╭─ Given records

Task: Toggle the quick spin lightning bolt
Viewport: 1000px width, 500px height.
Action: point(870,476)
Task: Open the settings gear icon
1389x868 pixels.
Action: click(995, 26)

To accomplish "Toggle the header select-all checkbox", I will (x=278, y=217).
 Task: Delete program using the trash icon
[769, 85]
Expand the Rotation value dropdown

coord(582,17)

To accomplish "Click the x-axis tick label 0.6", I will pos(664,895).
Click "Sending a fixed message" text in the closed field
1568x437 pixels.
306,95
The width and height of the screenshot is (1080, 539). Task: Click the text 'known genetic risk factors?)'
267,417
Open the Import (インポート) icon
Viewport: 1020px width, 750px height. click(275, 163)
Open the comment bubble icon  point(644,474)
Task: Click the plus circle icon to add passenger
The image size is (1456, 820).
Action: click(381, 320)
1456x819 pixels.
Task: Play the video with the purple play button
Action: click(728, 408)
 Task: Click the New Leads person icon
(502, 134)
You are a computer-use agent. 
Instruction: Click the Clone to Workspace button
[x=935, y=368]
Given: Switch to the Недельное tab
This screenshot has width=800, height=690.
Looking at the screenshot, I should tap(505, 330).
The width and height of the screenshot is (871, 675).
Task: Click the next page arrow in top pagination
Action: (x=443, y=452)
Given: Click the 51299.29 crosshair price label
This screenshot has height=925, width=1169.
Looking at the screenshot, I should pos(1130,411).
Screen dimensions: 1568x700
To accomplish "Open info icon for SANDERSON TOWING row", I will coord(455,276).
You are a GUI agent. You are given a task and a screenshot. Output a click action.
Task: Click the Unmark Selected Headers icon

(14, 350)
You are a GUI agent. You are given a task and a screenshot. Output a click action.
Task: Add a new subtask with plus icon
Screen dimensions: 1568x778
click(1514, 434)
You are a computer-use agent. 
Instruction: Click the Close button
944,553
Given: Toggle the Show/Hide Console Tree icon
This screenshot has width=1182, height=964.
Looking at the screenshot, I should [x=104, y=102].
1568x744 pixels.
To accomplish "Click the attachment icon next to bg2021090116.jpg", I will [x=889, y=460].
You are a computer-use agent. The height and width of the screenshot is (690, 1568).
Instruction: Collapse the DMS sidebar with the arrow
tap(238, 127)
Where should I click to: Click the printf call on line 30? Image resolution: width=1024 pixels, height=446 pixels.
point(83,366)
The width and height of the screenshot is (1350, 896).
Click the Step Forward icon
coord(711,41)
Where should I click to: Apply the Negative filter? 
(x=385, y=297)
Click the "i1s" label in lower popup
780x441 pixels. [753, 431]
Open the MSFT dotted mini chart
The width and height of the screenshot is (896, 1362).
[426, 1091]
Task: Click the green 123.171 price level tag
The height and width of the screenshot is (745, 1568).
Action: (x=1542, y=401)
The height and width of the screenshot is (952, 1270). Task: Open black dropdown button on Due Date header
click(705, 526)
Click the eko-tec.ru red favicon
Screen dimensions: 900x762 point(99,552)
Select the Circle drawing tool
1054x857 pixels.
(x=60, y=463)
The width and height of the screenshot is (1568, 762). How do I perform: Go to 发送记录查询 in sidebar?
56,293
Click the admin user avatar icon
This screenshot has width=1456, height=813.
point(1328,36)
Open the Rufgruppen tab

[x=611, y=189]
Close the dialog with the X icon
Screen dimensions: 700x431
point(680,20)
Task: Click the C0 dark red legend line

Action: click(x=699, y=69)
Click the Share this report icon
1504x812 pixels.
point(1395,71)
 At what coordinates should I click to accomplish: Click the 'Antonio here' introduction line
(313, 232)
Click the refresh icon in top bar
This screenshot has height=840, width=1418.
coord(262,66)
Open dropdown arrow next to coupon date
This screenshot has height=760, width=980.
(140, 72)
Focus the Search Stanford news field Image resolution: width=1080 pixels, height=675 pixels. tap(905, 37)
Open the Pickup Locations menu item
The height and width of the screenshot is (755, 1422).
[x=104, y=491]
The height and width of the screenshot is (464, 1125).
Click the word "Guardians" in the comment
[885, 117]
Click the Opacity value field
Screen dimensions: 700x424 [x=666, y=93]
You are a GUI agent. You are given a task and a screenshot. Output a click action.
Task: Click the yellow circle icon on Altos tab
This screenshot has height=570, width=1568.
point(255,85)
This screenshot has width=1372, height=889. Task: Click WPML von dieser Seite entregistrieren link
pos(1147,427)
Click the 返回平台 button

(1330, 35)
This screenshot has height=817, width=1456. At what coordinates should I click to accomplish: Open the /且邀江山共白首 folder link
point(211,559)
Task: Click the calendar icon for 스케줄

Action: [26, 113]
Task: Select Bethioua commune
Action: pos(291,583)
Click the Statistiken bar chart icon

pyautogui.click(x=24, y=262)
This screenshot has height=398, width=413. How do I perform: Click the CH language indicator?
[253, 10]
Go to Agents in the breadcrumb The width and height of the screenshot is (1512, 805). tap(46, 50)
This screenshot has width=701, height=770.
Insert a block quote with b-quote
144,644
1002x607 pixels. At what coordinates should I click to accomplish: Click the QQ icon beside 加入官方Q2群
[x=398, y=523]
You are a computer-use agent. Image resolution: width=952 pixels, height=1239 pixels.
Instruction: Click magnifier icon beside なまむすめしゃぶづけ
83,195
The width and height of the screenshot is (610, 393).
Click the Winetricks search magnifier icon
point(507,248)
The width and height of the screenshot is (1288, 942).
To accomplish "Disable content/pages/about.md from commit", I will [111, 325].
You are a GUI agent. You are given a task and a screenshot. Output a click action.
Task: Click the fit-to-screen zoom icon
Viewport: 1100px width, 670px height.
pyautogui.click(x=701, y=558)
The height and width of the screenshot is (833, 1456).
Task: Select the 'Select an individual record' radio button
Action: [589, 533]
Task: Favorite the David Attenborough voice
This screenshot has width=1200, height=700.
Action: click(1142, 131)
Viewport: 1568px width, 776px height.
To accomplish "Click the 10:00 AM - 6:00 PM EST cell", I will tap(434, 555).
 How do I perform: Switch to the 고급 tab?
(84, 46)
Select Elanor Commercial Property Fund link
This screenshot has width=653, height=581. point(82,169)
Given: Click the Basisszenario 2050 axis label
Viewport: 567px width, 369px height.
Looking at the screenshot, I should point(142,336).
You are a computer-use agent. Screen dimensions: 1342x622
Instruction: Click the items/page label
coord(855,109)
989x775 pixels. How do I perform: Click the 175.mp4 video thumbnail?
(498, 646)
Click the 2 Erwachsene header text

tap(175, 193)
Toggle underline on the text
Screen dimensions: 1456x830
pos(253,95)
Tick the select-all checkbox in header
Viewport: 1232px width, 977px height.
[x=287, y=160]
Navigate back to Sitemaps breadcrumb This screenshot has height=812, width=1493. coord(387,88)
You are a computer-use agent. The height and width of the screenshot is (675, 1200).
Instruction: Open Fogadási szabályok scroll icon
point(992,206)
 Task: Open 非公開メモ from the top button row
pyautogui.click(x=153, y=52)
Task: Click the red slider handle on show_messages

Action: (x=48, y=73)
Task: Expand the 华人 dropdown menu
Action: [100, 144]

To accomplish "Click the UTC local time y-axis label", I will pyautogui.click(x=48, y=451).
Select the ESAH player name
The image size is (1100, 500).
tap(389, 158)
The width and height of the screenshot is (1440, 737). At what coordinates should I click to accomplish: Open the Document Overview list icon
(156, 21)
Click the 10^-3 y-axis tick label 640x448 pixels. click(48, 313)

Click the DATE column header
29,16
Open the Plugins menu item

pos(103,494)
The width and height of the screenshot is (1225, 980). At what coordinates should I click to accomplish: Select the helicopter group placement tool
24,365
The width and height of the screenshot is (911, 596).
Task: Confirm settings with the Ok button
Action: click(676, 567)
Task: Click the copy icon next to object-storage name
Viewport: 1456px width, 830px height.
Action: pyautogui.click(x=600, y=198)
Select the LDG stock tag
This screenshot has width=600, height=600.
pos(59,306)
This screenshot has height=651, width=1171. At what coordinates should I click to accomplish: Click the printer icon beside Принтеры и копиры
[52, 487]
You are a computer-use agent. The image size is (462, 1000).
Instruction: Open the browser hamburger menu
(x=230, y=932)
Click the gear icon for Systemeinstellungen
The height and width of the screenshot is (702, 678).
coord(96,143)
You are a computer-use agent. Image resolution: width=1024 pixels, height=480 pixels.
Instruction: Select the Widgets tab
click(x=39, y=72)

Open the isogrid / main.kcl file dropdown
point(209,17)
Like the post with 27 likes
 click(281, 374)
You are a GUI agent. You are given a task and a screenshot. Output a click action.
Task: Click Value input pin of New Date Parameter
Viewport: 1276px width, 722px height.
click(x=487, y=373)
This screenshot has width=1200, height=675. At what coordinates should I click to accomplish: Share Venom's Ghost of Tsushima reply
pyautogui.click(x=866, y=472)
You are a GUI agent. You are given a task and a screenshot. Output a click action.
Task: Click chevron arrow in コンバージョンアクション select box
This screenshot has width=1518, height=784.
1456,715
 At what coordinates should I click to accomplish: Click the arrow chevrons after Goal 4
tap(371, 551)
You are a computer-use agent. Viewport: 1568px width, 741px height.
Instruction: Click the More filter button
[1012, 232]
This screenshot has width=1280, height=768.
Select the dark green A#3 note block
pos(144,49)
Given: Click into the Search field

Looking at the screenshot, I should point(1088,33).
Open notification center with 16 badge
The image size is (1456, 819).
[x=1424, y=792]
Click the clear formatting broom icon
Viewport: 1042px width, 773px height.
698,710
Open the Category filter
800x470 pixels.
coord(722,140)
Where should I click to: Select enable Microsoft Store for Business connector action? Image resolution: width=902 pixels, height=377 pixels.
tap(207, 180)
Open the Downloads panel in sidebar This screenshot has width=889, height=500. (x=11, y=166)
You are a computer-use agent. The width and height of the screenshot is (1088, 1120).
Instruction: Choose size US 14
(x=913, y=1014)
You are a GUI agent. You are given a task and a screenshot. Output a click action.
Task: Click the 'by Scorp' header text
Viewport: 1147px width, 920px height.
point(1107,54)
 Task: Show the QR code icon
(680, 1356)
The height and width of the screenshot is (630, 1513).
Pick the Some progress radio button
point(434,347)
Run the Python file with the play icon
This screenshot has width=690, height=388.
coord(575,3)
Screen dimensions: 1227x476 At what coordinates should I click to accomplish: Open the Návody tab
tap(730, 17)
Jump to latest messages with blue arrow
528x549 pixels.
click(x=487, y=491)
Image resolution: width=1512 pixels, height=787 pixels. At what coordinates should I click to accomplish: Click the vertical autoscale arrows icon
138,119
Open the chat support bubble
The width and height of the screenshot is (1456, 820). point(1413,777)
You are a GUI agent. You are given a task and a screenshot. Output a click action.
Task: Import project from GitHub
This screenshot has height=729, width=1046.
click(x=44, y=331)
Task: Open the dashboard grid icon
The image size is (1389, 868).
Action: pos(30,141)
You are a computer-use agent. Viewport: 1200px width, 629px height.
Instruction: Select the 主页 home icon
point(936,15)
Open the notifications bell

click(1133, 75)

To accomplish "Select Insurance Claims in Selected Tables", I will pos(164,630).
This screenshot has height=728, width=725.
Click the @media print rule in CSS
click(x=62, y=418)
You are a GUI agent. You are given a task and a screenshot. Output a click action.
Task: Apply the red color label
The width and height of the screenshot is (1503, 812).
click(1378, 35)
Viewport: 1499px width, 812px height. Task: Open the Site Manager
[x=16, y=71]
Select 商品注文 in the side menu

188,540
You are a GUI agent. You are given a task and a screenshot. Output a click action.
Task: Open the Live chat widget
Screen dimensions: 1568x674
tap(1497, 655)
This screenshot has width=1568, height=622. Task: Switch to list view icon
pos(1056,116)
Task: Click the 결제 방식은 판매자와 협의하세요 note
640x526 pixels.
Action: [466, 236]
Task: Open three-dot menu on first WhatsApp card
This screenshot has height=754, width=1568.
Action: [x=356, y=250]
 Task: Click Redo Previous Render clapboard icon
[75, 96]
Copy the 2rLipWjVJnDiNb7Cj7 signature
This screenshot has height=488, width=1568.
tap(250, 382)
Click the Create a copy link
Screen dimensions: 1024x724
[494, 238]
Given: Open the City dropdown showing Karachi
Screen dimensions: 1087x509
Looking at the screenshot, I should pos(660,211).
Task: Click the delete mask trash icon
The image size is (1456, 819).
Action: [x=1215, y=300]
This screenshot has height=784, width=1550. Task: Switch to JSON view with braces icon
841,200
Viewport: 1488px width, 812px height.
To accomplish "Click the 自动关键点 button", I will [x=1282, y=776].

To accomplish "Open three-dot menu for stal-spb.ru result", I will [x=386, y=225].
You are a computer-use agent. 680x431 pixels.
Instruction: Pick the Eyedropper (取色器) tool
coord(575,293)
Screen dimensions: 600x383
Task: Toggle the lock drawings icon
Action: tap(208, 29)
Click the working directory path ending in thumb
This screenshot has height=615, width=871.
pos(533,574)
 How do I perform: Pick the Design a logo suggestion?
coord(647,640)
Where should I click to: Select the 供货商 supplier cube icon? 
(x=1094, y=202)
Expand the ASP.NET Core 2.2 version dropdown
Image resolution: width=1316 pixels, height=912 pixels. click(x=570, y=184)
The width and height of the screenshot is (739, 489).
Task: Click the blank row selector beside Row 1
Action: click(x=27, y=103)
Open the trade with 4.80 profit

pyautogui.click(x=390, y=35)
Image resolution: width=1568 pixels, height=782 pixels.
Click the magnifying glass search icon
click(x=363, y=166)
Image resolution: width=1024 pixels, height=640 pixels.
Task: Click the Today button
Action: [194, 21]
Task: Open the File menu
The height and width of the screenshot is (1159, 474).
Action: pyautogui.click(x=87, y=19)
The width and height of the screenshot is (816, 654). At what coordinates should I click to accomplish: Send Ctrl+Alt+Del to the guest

╰─

Task prompt
Revise the part of the listing that opens with the line containing "This screenshot has width=1280, height=768." and closes with the line containing "[x=1424, y=792]", changing "Search field" to "Search box" and leaving everything else as it is.

Correct answer
This screenshot has width=1280, height=768.
Select the dark green A#3 note block
pos(144,49)
Given: Click into the Search box

Looking at the screenshot, I should point(1088,33).
Open notification center with 16 badge
The image size is (1456, 819).
[x=1424, y=792]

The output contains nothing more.